At the rate the US is going we are heading for fiscal disaster and we have an increasingly bolder President and Congress who seem to endorse the bankruptcy of the republic. The previous administration is equally as guilty as they did not see a spending bill that they did not like either, but the primary difference is we were promised changed, transparency and real change. We received none of what we were promised and from my vantage point the economy, which is what Americans are really looking at, is getting worse not better.
In my neck of the woods Penn Traffic just went into chapter 11 and will promptly be firing 5,000 people, they were a grocer so go figure that a grocer went out of business, and Adidas is moving 100 jobs out of this area for foreign shores, those are not green shoots. Only now does the government decide to make jobs a top priority, but I thought that is what the $797B stimulus bill was for? I guess I misunderstood what they were saying when they passed that bill at the dead of night on that Friday in February. Never fear though as the government is here to save the day with another estimated $500B jobs bill that will more than likely be passed in early January 2010, just in time for the BLS announcement of the overstatement of some 800,000 jobs between January and March of 2009.

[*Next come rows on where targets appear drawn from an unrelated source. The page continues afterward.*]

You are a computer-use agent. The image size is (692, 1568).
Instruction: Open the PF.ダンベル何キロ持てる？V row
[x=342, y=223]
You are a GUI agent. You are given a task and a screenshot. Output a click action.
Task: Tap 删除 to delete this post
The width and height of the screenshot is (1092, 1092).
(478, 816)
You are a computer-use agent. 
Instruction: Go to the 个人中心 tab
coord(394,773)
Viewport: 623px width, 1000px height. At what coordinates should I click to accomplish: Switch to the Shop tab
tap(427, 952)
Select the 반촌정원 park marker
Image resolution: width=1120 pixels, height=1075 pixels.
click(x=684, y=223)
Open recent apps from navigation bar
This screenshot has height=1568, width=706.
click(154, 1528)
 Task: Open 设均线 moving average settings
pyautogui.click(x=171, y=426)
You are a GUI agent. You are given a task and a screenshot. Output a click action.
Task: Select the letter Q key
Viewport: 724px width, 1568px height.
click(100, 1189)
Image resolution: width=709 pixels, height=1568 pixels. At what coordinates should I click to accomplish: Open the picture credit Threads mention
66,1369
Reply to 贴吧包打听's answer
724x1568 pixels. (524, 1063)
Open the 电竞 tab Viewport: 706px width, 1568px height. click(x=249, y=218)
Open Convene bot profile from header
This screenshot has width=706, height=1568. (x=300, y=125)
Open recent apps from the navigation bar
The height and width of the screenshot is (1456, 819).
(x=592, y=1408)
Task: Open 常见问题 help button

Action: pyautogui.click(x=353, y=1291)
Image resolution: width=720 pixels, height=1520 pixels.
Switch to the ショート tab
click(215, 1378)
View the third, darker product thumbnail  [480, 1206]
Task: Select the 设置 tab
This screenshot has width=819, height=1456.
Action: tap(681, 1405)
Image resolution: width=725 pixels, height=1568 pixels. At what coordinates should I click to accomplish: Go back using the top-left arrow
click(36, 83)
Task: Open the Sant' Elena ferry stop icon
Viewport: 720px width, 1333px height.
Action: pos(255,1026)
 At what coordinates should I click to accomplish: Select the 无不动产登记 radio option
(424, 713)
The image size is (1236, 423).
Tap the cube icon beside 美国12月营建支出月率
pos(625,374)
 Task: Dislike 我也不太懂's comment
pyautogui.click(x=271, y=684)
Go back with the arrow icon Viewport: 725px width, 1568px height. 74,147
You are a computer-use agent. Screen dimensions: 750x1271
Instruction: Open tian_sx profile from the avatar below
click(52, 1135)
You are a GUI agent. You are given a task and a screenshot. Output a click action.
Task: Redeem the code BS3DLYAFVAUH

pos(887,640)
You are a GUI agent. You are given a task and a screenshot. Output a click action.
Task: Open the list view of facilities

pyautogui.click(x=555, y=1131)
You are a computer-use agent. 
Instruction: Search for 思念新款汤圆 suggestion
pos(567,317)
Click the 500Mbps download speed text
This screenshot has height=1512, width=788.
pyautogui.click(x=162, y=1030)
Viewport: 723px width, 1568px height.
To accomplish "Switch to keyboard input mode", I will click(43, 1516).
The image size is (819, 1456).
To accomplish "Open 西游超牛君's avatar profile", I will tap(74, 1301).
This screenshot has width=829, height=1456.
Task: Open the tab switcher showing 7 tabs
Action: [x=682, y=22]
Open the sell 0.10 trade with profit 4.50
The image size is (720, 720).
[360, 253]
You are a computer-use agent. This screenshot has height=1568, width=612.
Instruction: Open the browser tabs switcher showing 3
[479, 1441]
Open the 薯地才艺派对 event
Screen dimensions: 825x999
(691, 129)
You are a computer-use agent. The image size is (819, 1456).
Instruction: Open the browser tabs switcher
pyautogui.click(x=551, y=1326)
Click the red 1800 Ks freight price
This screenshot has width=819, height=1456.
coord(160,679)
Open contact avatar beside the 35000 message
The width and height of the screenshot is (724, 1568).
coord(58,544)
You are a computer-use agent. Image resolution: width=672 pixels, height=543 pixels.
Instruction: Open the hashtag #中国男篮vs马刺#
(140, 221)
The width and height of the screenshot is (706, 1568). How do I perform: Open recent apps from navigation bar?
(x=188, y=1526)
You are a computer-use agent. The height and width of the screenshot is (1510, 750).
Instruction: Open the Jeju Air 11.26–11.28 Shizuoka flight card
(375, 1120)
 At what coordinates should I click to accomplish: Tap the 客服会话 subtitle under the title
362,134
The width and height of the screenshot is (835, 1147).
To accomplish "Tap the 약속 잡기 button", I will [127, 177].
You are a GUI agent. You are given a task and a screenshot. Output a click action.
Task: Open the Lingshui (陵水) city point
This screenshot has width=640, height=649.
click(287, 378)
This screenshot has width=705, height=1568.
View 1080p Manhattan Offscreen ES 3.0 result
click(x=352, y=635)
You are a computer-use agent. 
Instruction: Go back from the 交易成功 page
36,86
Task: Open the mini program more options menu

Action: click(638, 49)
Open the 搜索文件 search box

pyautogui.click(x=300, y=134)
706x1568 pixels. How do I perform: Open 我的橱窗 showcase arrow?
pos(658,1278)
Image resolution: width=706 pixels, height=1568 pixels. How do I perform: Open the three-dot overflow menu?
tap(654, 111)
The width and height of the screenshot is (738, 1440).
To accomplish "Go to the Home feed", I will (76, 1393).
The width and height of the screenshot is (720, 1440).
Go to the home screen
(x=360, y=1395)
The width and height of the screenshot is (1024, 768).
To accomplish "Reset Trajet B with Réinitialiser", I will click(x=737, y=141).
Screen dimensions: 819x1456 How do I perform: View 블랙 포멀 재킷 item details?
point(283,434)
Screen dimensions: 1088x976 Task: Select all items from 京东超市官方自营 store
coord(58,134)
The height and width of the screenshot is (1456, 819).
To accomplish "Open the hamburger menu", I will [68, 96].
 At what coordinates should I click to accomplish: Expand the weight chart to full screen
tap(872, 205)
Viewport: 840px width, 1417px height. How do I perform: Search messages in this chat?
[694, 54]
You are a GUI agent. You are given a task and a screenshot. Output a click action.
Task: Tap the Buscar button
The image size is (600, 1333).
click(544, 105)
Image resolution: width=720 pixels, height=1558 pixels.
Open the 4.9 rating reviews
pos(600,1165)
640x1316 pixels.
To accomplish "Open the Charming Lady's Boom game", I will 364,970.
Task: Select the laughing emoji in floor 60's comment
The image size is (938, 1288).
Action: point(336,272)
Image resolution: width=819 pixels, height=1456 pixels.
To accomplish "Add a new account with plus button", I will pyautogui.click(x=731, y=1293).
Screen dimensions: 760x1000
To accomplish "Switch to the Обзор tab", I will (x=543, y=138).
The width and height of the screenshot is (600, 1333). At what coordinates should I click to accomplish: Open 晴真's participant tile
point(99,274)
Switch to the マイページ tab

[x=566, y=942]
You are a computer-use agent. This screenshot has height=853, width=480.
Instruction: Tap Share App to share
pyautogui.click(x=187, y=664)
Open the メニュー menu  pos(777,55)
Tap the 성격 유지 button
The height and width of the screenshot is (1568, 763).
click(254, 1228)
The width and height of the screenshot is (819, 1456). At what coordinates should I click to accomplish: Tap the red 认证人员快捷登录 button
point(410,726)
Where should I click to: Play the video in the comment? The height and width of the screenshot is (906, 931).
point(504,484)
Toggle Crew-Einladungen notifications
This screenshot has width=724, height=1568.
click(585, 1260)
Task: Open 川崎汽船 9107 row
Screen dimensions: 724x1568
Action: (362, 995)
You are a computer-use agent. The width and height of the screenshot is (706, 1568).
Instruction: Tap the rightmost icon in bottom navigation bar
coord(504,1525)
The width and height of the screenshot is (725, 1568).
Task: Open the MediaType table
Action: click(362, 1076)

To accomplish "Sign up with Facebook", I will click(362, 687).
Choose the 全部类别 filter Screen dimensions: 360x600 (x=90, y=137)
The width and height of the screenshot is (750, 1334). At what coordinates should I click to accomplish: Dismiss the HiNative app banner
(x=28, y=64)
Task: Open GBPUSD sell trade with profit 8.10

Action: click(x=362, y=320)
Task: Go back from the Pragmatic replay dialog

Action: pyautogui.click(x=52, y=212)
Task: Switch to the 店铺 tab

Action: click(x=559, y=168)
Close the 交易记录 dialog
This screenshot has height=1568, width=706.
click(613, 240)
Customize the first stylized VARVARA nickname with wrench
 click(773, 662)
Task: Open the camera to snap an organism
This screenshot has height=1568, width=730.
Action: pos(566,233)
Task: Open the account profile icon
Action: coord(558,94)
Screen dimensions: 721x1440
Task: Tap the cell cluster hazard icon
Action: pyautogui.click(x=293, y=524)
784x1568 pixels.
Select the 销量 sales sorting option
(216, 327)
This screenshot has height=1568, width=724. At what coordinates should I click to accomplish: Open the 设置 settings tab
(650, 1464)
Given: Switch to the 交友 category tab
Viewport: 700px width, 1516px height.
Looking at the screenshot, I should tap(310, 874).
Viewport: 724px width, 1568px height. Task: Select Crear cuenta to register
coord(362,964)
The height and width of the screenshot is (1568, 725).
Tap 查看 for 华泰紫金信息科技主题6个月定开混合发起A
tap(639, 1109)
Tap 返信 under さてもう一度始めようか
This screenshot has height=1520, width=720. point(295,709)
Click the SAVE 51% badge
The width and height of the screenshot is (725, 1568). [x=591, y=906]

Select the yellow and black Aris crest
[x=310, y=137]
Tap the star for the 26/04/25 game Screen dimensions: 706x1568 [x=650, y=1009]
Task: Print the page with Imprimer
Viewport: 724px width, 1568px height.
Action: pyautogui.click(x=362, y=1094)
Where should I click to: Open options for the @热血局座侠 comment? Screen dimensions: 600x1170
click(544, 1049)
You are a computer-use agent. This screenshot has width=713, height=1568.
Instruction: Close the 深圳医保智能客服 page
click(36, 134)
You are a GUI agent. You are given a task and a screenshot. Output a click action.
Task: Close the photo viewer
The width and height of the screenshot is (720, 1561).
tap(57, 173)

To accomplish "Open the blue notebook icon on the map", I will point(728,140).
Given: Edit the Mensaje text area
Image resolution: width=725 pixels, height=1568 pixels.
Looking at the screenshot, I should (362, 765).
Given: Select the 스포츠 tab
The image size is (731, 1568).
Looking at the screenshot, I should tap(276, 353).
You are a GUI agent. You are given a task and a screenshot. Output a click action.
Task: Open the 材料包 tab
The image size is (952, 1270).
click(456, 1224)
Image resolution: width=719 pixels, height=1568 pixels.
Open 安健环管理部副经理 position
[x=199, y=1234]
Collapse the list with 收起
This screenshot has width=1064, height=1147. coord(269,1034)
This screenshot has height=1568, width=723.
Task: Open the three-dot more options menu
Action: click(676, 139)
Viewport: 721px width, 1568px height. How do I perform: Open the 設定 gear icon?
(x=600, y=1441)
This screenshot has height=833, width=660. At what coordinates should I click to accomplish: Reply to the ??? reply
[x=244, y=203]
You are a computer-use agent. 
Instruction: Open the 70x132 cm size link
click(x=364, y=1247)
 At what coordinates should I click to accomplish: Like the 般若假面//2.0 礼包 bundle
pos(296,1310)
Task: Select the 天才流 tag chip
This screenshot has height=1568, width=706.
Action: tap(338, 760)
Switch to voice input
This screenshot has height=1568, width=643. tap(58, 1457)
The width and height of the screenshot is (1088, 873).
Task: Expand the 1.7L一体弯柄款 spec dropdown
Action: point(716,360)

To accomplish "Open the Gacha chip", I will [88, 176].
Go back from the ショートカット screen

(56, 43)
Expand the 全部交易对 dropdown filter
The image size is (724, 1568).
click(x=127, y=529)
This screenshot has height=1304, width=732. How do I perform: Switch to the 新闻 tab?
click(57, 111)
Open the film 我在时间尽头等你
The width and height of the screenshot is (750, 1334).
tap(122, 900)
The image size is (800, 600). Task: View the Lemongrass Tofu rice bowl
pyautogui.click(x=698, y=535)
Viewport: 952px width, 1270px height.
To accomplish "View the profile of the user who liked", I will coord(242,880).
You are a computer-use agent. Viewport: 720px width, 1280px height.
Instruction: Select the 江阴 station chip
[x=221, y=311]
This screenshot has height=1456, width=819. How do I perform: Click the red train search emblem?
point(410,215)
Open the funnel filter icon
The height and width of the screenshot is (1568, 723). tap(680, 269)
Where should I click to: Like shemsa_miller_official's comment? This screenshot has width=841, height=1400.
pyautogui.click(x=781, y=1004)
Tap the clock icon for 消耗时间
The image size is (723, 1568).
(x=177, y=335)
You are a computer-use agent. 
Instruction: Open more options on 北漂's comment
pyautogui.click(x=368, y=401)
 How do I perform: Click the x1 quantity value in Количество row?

My point is that is things were truly better than we would not even be having this discussion. Unemployment would not be climbing towards 11% and firms like Johnson and Johnson would not be trimming their work force by 6%. The Federal Reserve would not be keeping rates at 0% and continuing quantitative easing, which is monetizing the debt no matter how you cut it.
Foreclosures would not be increasing and the mortgage modification programs would not be failing, see CNBC Reality Check for the story how people still fall behind after they modify their mortgage, the FDIC would not be in the red by $8B, there would not be 550 banks on the FDIC troubled bank list (an increase of 140 banks since last quarter), banks would not be worrying about bringing on off balance sheet SIV’s into the light, and the Fed would not fear anyone looking at their books. If all were fine, none of those things would be open for discussion, but they are and we are talking about them. As I have also said many times before, it is a year later and what has really changed? Banks still hold the same bad debt on their books, but the accounting rules have changed, that’s it and everything else is the same which means we still got major problems.
Maria Bartiromo just uttered those words on CNBC. Clearly, she has nothing to worry about with a boom and bust economy since she really never has to worry about losing her job. In fact, that very job security is perhaps why CNBC has little regard for the effect markets have on ordinary people. It may also explain why they are always bullish, even when they are clearly wrong, because being bullish is more fun for them.
Maria, here is what is wrong with a boom and bust economy, in the real world, which I pulled from CNBC.com; “It’s home to Disneyland — “the happiest place on earth” — but deputies enforcing home evictions in Anaheim find mold, backed-up plumbing, marijuana crops, abandoned grandparents and the occasional suicide.”
Do you get it now? I am sure you don’t, but maybe, just maybe you will.